Pilates Frequently Asked Questions

What makes Pilates different from other exercise?

Pilates focuses on the deepest internal muscles that connect to the spine (your "core" abdominal muscles as well as those in your back), so I like to think of it as strengthening the body's foundation. That strong foundation allows you to move better with less risk for injury, whether you're running a marathon or lifting groceries out of your car. 

Another difference is that Pilates emphasizes quality over quantity when it comes to movement. No 100 crunches or five-minute planks here! Instead, I help you find the best alignment and activate the right muscles in each exercise. Just the tiniest movement, done with control, has huge effects.

I have arthritis, scoliosis, back pain, a knee replacement, etc. Can I still do Pilates?

Understanding that every body is unique, generally the answer is "Yes," with some considerations. Pilates is a non-impact workout, so it is gentle on joints. It's also endlessly adaptable, so it's very easy to avoid certain exercises or body positions while still getting an effective total-body workout.
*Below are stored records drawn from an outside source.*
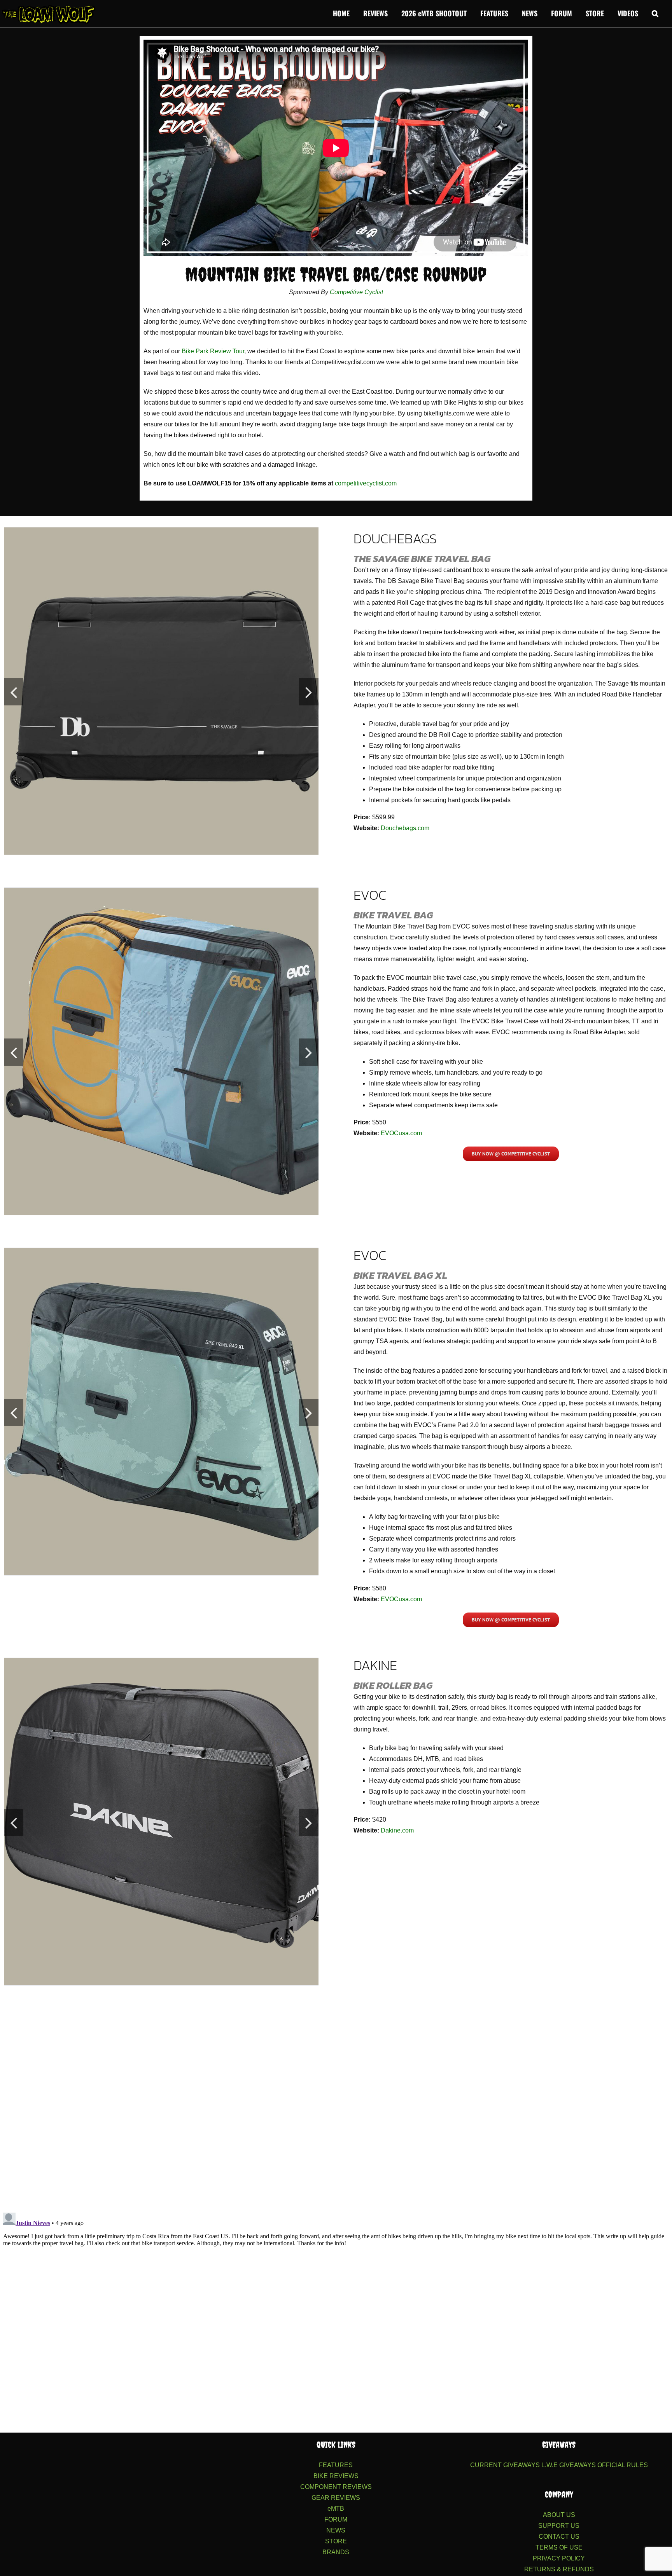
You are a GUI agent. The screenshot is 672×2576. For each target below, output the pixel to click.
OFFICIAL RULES (622, 2465)
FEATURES (336, 2465)
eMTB (335, 2508)
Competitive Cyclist (356, 292)
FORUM (335, 2519)
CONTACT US (559, 2536)
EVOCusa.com (401, 1133)
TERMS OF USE (559, 2547)
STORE (336, 2541)
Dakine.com (397, 1830)
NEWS (335, 2530)
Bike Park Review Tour (213, 351)
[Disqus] (336, 2104)
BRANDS (335, 2552)
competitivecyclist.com (366, 483)
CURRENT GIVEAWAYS (505, 2465)
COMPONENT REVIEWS (336, 2487)
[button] (655, 12)
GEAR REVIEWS (336, 2497)
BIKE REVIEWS (336, 2476)
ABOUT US (559, 2514)
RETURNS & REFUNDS (559, 2569)
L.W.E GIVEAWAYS (568, 2465)
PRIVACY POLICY (559, 2558)
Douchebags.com (405, 828)
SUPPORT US (558, 2525)
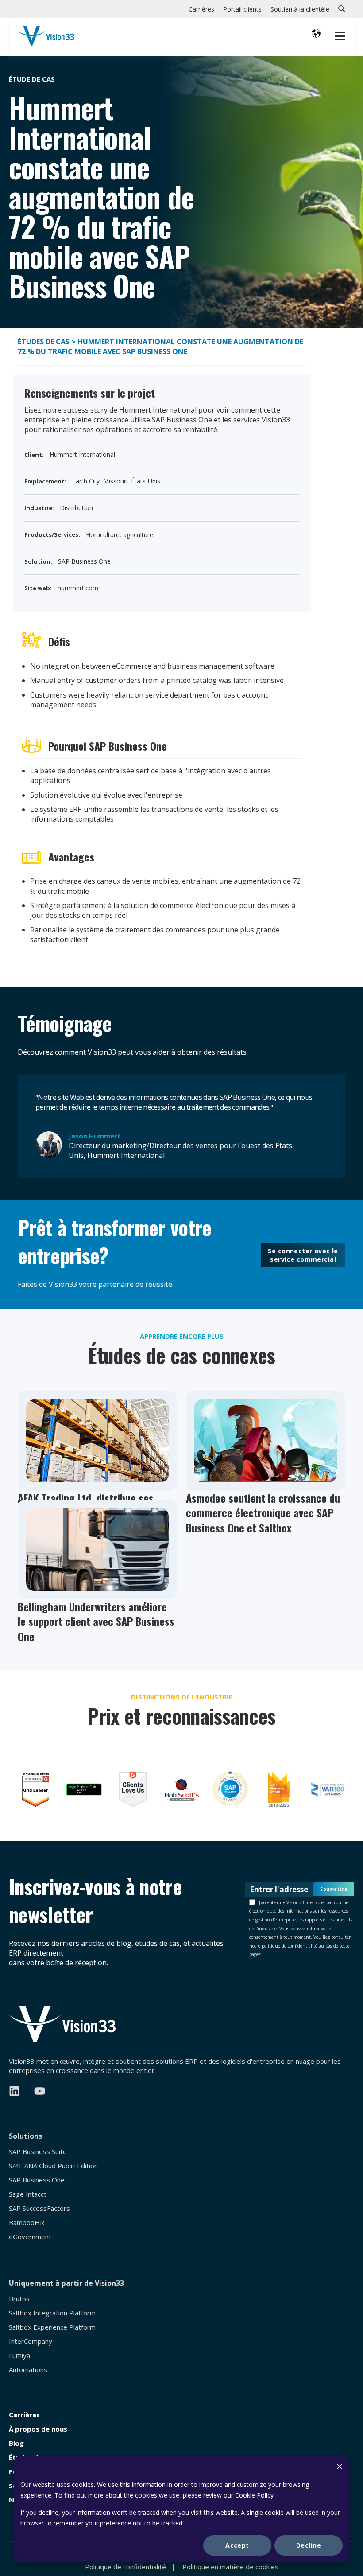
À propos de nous (38, 2429)
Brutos (19, 2299)
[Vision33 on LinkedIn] (14, 2091)
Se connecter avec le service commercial (303, 1255)
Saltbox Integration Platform (52, 2313)
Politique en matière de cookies (230, 2566)
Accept (237, 2545)
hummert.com (78, 588)
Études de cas (44, 342)
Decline (308, 2545)
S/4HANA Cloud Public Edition (53, 2166)
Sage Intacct (27, 2194)
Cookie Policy (254, 2495)
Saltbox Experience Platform (52, 2327)
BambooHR (26, 2222)
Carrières (24, 2415)
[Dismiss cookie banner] (339, 2467)
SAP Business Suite (38, 2151)
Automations (28, 2369)
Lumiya (19, 2355)
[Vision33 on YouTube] (39, 2091)
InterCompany (30, 2341)
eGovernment (30, 2237)
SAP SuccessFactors (39, 2208)
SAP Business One (37, 2180)
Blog (16, 2443)
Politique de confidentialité (125, 2566)
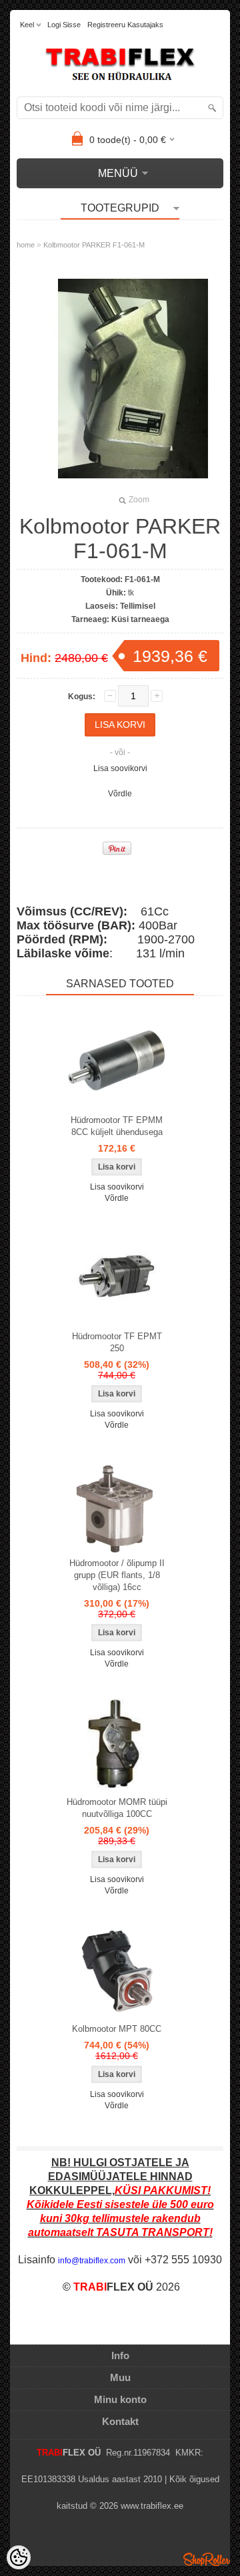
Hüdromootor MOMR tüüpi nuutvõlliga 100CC (117, 1808)
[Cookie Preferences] (19, 2557)
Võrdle (120, 793)
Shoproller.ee (206, 2559)
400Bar (97, 925)
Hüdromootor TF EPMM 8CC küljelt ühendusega (117, 1126)
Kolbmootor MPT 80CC (116, 2029)
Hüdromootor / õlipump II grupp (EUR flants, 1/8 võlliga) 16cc (117, 1575)
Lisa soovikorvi (120, 768)
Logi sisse (64, 25)
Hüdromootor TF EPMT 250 (117, 1342)
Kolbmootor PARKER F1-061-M (94, 245)
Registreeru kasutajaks (125, 25)
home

That said, if you're undergoing medical care or have had recent surgery, I'll want your doctor to okay an exercise program. I ask clients to be honest about their health and medical issues, so we can work together safely.
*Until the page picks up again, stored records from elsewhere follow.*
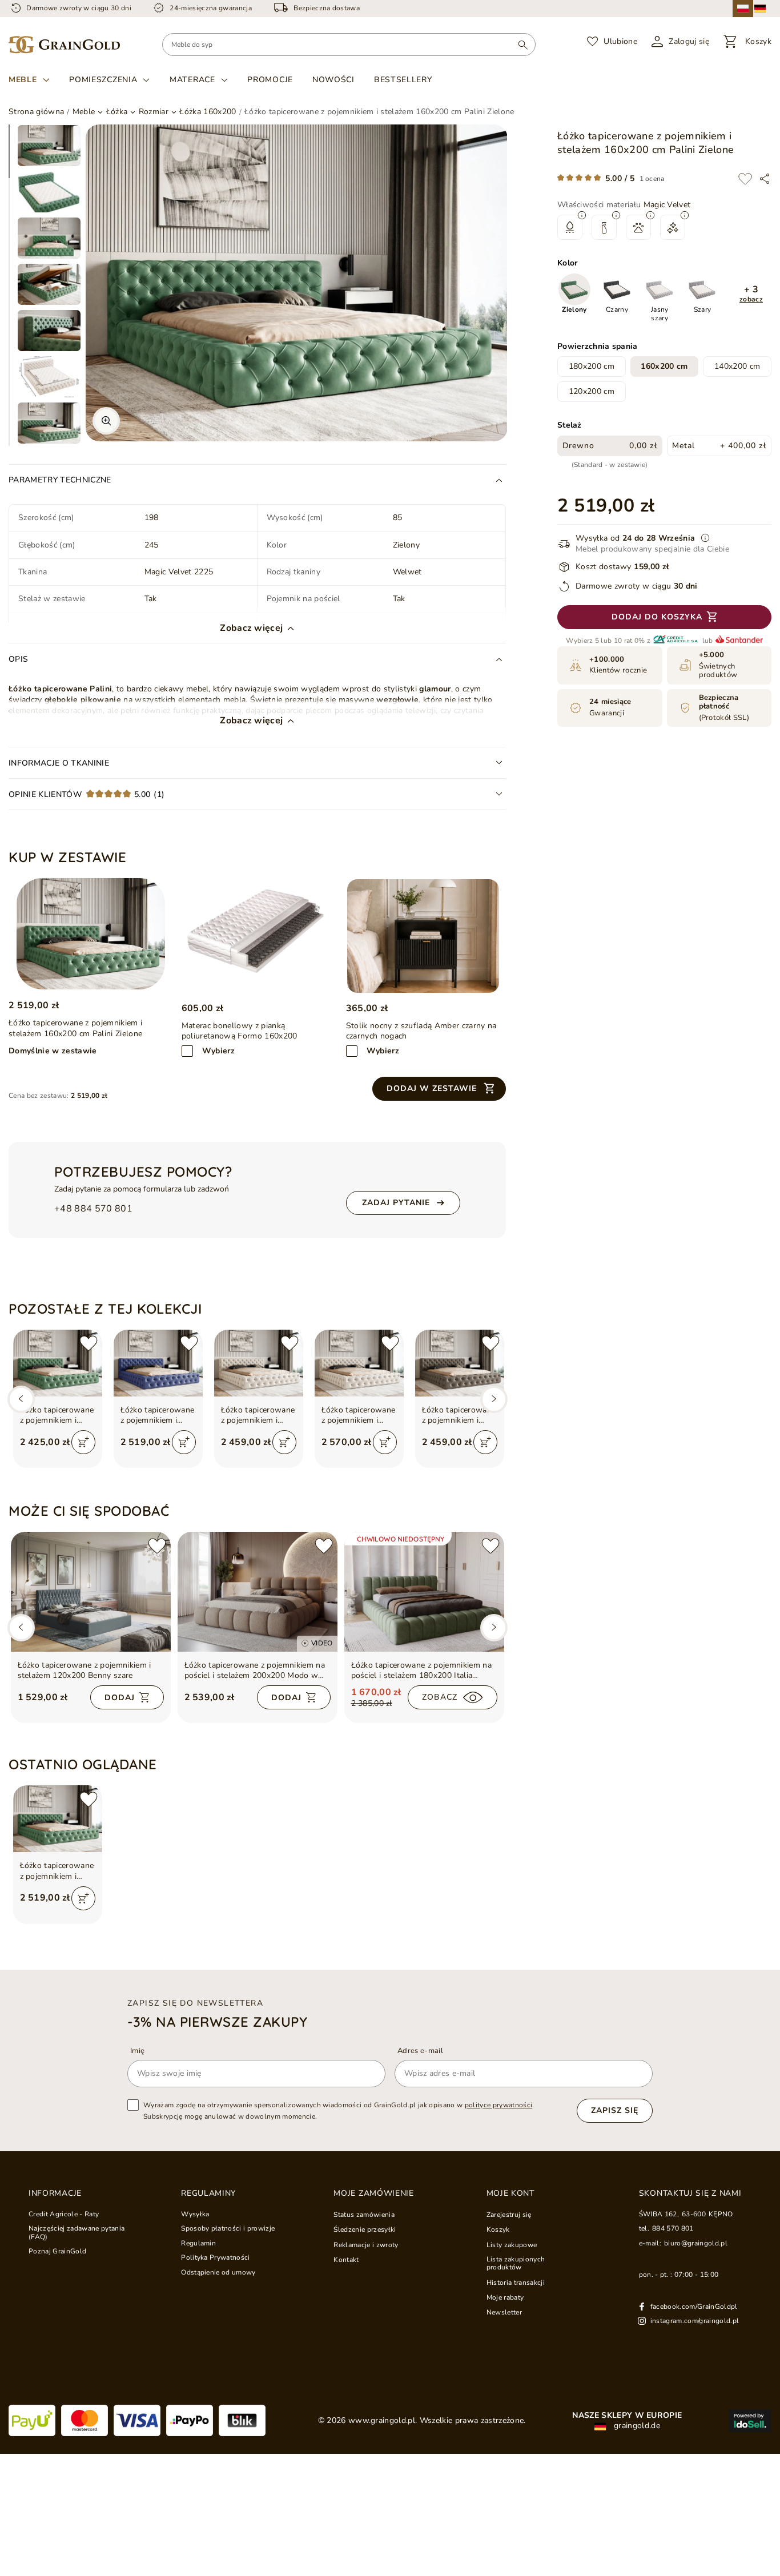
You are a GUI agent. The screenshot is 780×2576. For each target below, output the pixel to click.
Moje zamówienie (373, 2193)
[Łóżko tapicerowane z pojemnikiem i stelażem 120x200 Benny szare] (91, 1592)
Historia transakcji (516, 2283)
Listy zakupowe (512, 2245)
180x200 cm (591, 366)
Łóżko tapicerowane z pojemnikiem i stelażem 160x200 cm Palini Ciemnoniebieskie (157, 1415)
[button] (751, 294)
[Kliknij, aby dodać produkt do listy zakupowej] (745, 179)
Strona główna (36, 111)
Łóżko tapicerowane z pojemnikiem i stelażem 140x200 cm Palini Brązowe (459, 1415)
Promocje (270, 79)
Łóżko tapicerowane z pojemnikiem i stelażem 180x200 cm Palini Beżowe (358, 1415)
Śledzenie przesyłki (364, 2229)
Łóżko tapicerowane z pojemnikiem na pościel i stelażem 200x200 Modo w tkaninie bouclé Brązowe (254, 1670)
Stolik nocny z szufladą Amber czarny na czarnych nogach (421, 1031)
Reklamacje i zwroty (365, 2245)
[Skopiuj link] (764, 179)
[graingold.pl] (64, 45)
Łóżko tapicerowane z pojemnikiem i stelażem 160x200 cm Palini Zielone (57, 1871)
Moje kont (510, 2193)
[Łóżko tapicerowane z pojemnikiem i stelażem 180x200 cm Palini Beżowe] (359, 1363)
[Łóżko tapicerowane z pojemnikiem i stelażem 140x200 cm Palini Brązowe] (459, 1363)
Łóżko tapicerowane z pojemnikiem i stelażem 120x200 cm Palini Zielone (57, 1415)
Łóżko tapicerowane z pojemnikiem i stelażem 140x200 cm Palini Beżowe (258, 1415)
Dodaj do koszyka (657, 616)
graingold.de (636, 2426)
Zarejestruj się (509, 2215)
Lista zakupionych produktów (516, 2263)
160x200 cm (664, 366)
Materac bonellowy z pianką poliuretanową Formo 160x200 (239, 1031)
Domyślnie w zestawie (53, 1051)
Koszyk (498, 2229)
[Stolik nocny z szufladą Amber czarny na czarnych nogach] (423, 936)
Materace (192, 80)
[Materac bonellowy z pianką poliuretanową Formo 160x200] (259, 936)
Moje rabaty (505, 2297)
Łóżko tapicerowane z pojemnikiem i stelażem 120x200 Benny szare (84, 1670)
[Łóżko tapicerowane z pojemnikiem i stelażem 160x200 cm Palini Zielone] (90, 933)
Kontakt (346, 2260)
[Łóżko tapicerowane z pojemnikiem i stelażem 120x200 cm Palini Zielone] (57, 1363)
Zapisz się (614, 2110)
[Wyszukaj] (523, 44)
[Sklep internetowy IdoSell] (750, 2420)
I've never done Pilates before. How do I start?

Don’t worry. You don't have to have any previous Pilates experience. The new-student package is a great opportunity to "play" on the equipment and experience the incredible variety of exercises you can do, while I get to know you and your goals. You can purchase your package and schedule your first workout online.

How many times a week should I do Pilates?

We can talk about what’s best for you. If your schedule allows, twice a week is a great place to start when you’re new to Pilates and if you’re trying to manage pain or recover from an injury. No matter how many times a week you do Pilates, the most important thing is to maintain a consistent practice, so you continue to build upon your work and feel the difference in your body.